Some entries follow. Reproduce exactly the lines starting at the one with "Task: Select the 首页 tab" and stopping after the one with "Image resolution: width=2048".

-- Data for the task --
—————
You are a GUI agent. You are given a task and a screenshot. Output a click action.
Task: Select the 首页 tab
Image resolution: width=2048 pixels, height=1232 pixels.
—————
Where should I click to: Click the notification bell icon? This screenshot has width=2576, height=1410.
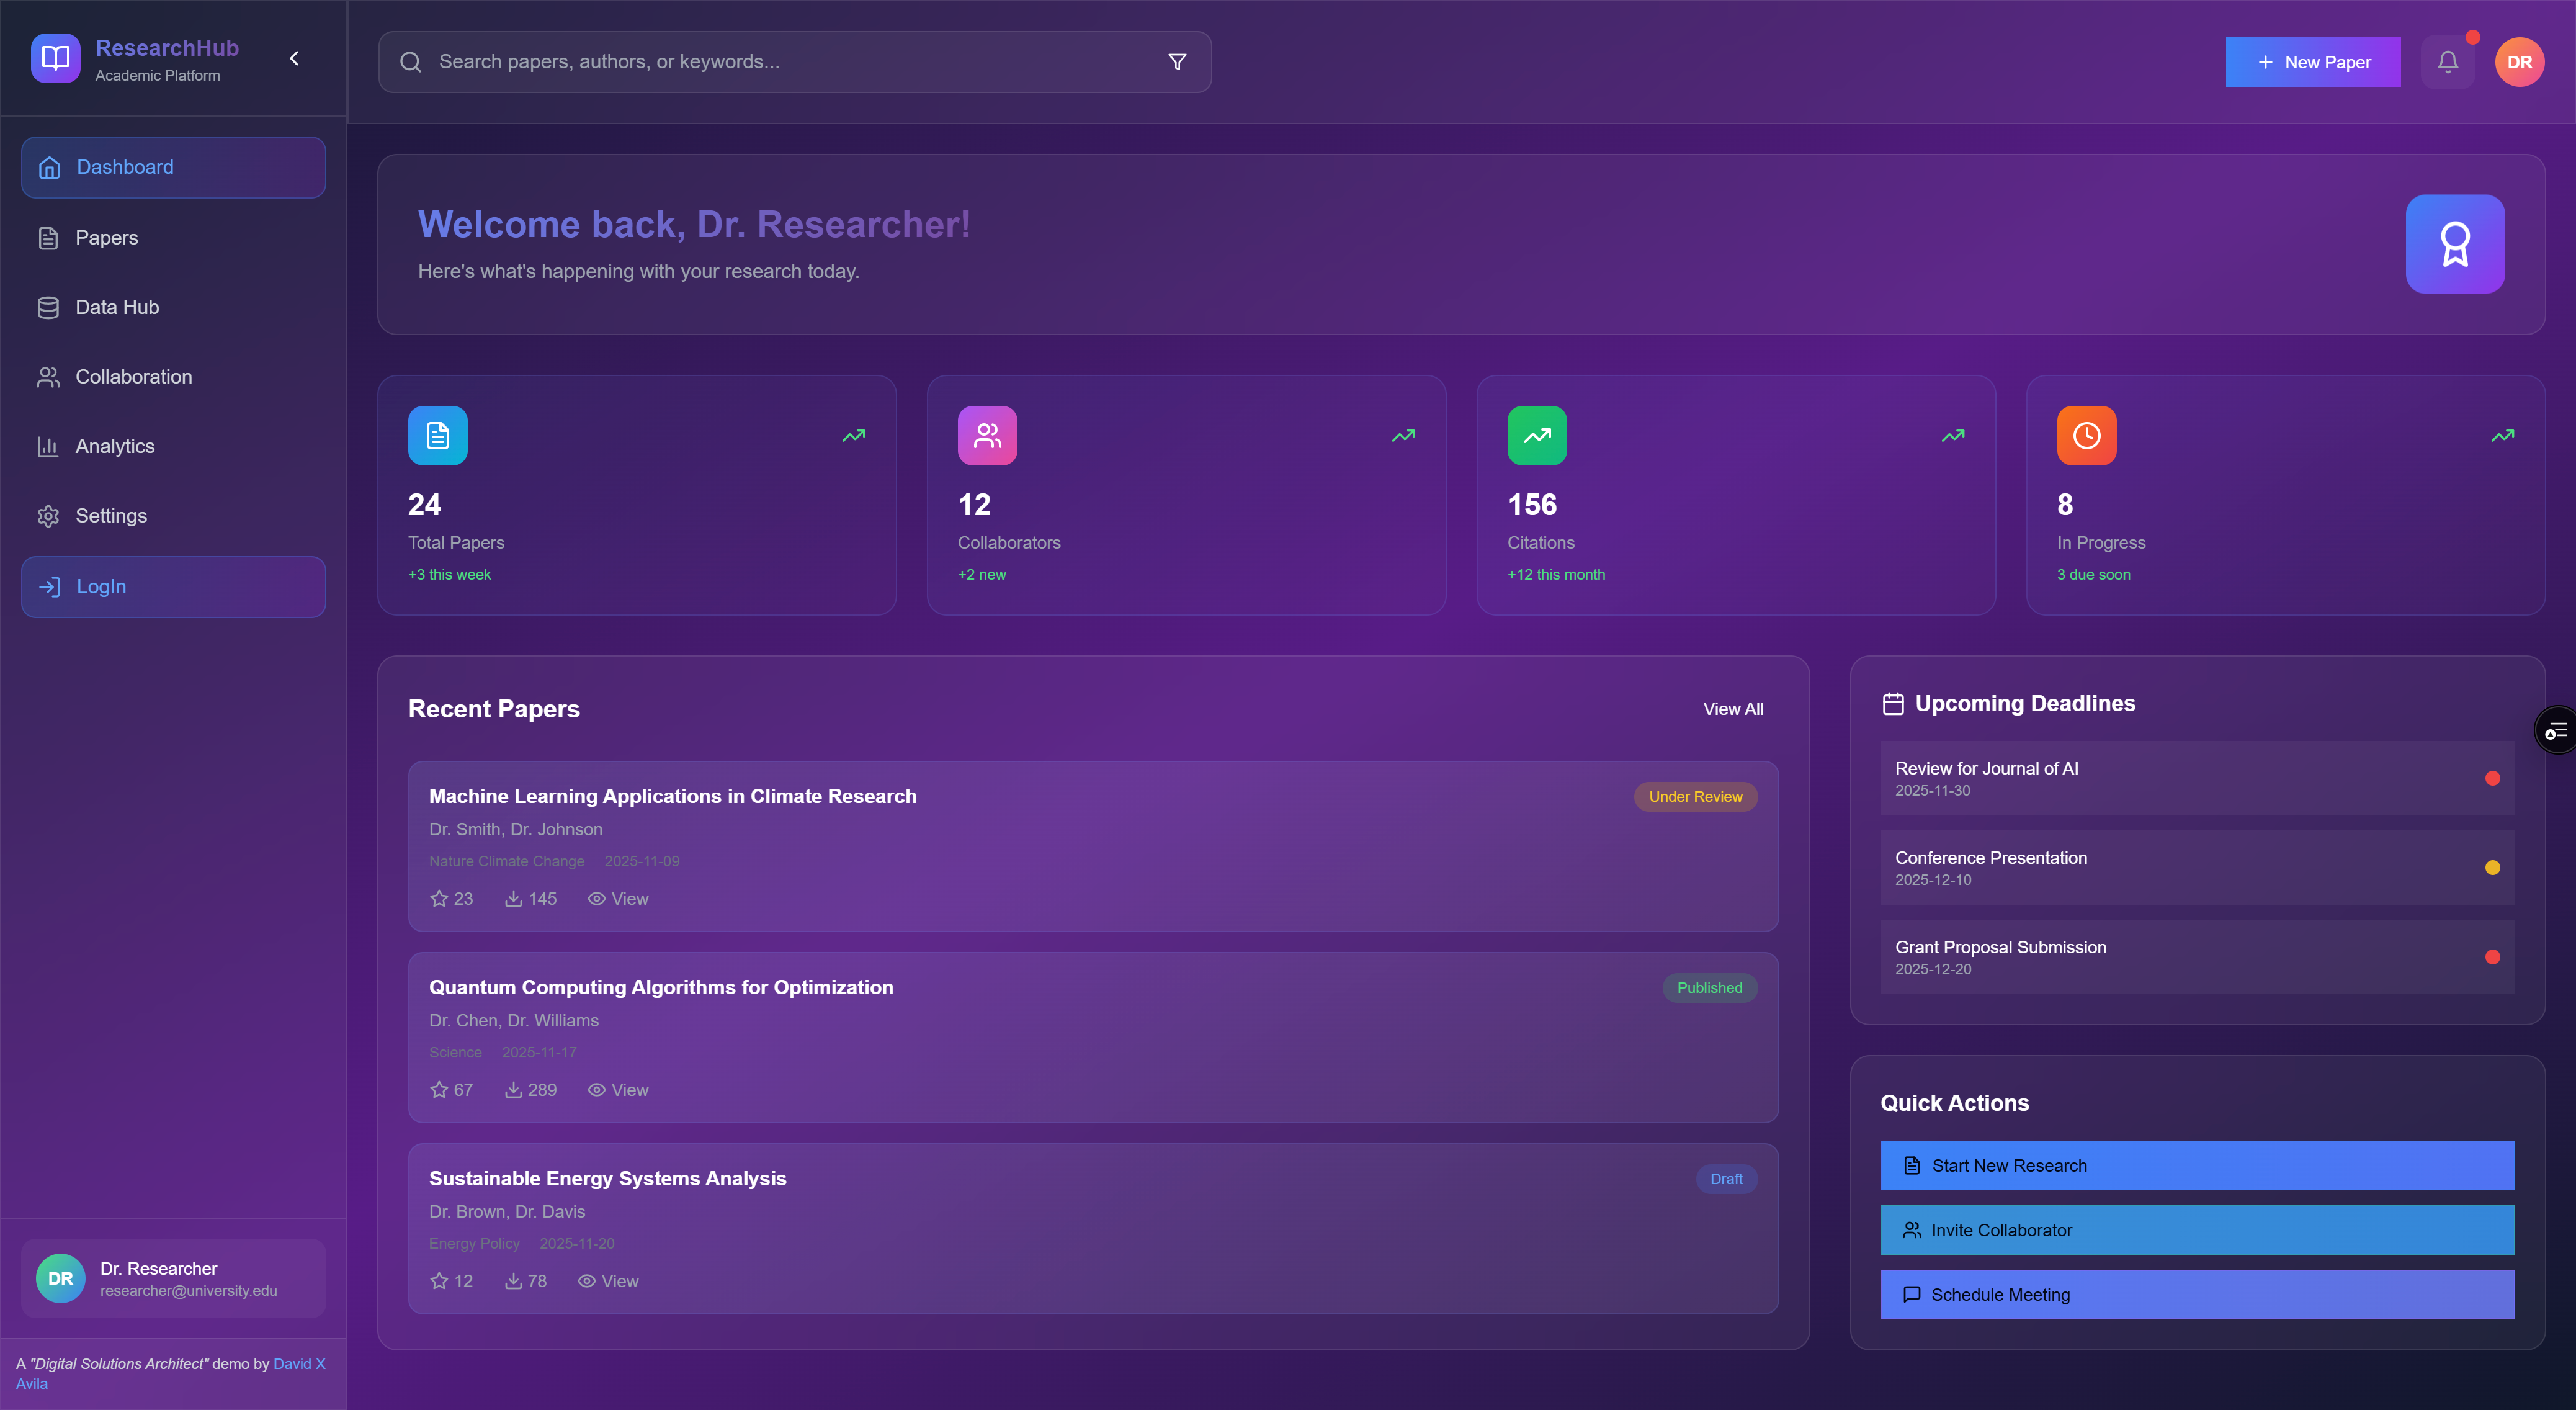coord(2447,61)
—————
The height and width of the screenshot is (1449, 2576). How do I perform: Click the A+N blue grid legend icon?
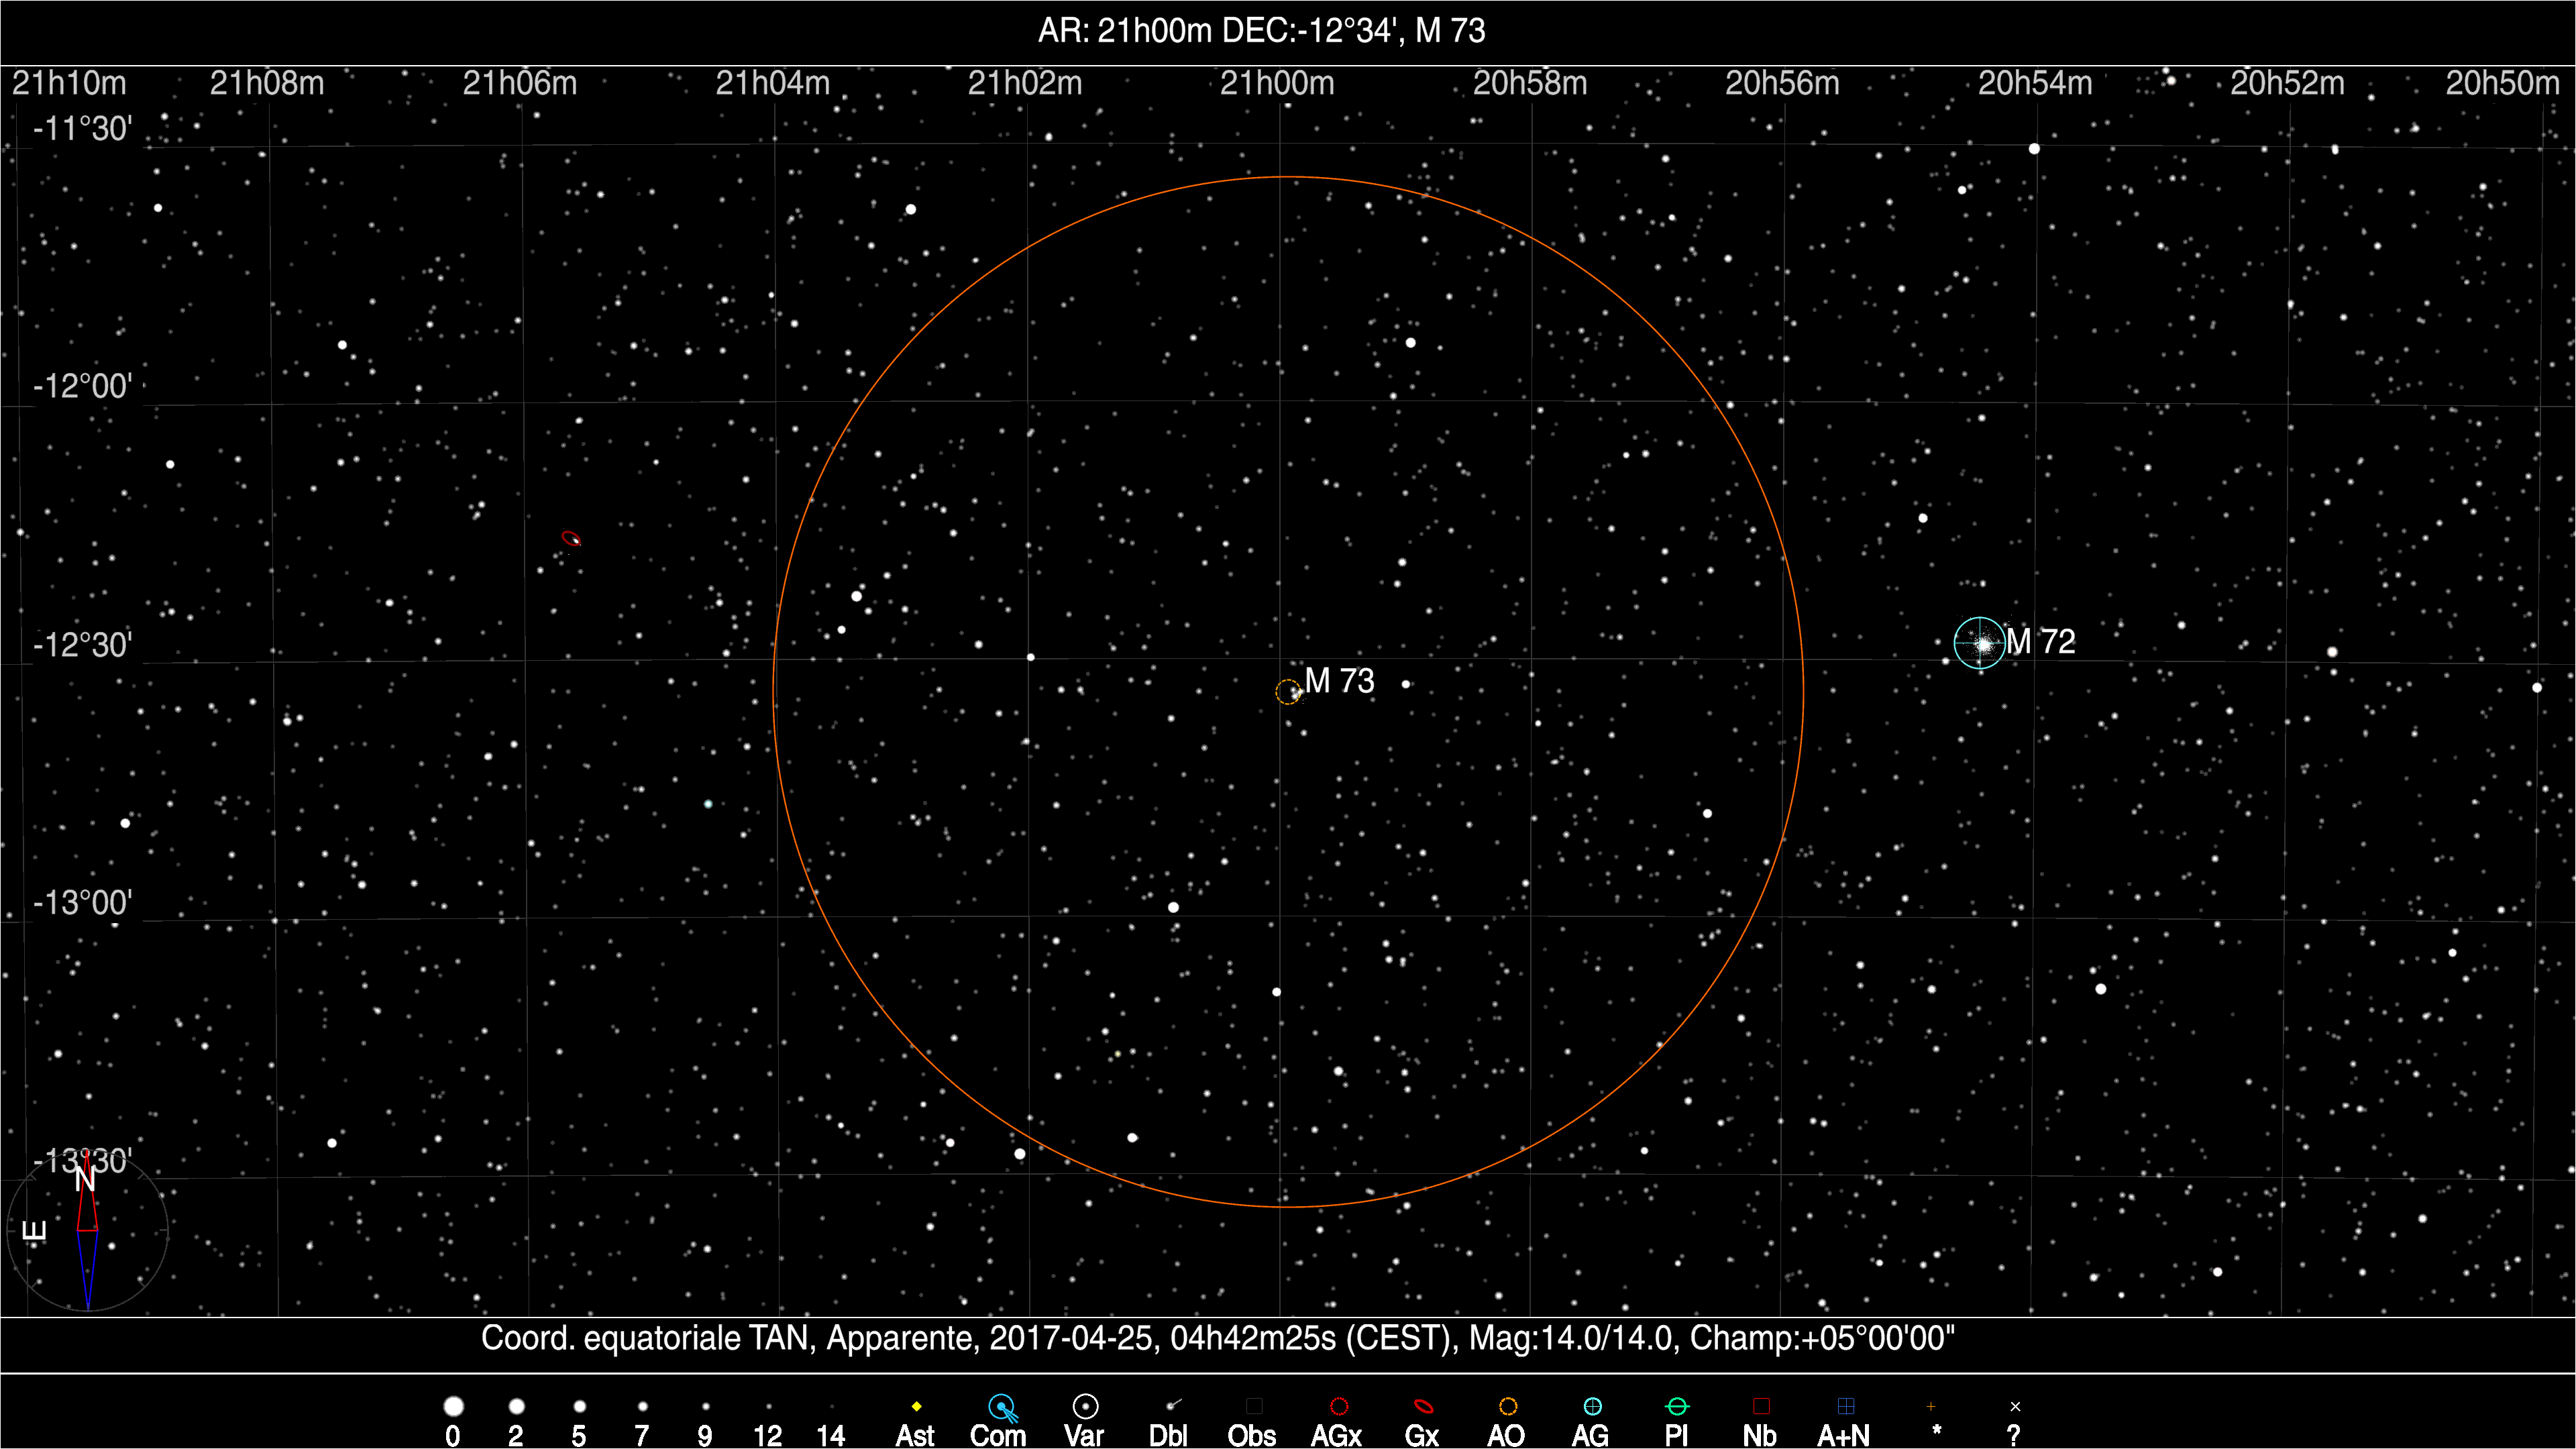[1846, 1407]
—————
-- Result of the task --
Task: Select the 首页 tab
Image resolution: width=2048 pixels, height=1232 pixels.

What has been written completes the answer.